To finish off this rant, I have a feeling that using WhatsApp might not be actually too bad in the end. I rather leak my metadata to US govt than to Chinese.
Of course this is all somewhat incoherent late Friday stuff, anyway, I am in a mood to rant a bid :-).
@FailForward @mathias
That looks dope. I added it to bookmarks, gonna nerd into the thing later…
@academicalnerd @mathias So I tested this and it works really well.
@FailForward @academicalnerd @mathias will check out deltachat when I get some time.
An angle that gets missed with the "don't worry unless it's politically sensitive" approach is that state actors at least, and large corporations at worst, get a free option on reading your data. Or to be more precise, they get a free option on *most* people's data while more privacy concerned folks have a more "hardened" chain of comms; this free option on comms for most people is a social engineers gold mine.
If you can measure it, you can control it. Now I don't believe that much social engineering goes into much more than getting people to spend money *most* of the time and that most of the evils of social media are byproducts of technological amplification of what makes humans tick.
But on balance of probability there are certain hot button political issues that social engineering might be used in earnest. If to 90% of the populations day to day chatter was accessible it would make it simple to measure what was on people's minds and, as I said, if you can measure it you can control it. the infamous "memory hole" might well operate on a similar principle.
Even if this sort of thing isn't done right now it's not a great tool to leave on the table. So while I'm big fan of privacy tech we still leave most of our societies open to this stuff, on the aggregate. Social media isn't going anywhere and people actually *want* to share this stuff, can't stop 'em and it is a big part of our lives now for better or worse.
In any case, a fairly standardised and easy to use decentralised messaging service would be a really strong medium/long term goal. Most people you talk to aren't happy about being listened to in private comms (everyone has a story about getting ads for stuff they spoke about in private) and would use a service if it was simple and easy to use.
TL;DR Using hardened comms for politically sensitive stuff is a good stopgap but we need to be more ambitious and inclusive to deny "soft surveillance" to would-be social engineers
Using hardened comms for politically sensitive stuff is a good stopgap but we need to be more ambitious and inclusive to deny “soft surveillance” to would-be social engineers
Absolutely. As engineers, we however need to understand that there’s a balance between privacy and convenience. Most people fall for convenience first, privacy later. I.e., we need to make privacy convenient.
@FailForward @skells @mathias
Good. Lord. Tried deltachat out today, it’s sooo good. Ridiculously good. Like telegram, but actually, you know, secure. And the client is pretty good, too.

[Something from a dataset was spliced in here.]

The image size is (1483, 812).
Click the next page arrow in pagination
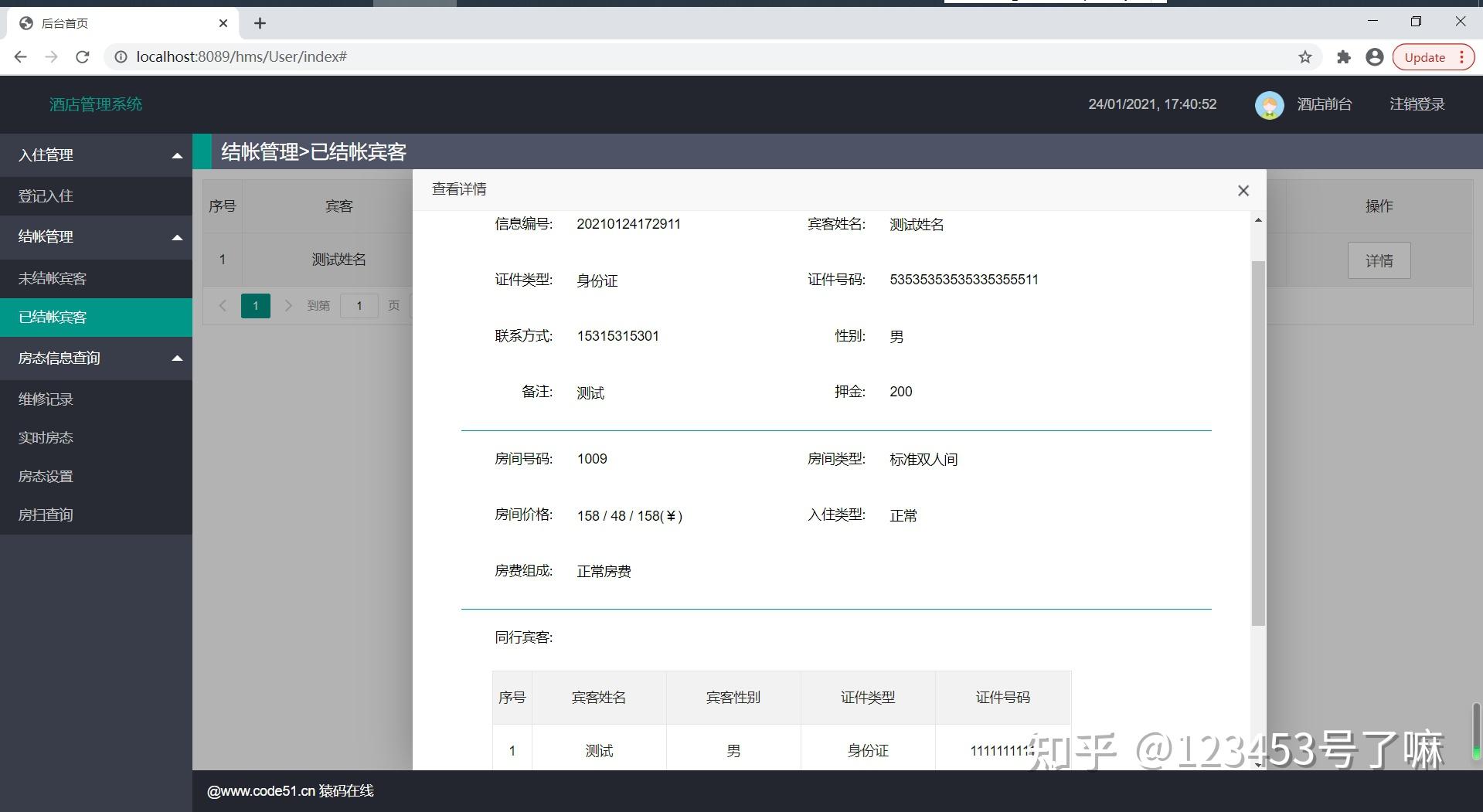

@academicalnerd @mathias BTW, recently there was this chatter about Delta Chat flying around here. Go and check out https://delta.chat/en/. I find it so intriguing. Implemented via existing e-mail channels, i.e., SMTP (and IMAP?). No phone numbers, no central servers, no nothing. You can directly speak anybody via their e-mail, even if they never heard about delta chat, it’s all encrypted (as e-mails in transport), etc. Since I found out about it, I wonder “how come nobody came up with this idea before?!” It’s just so obvious… Hidden in plain sight. I am really intrigued… Need to check out.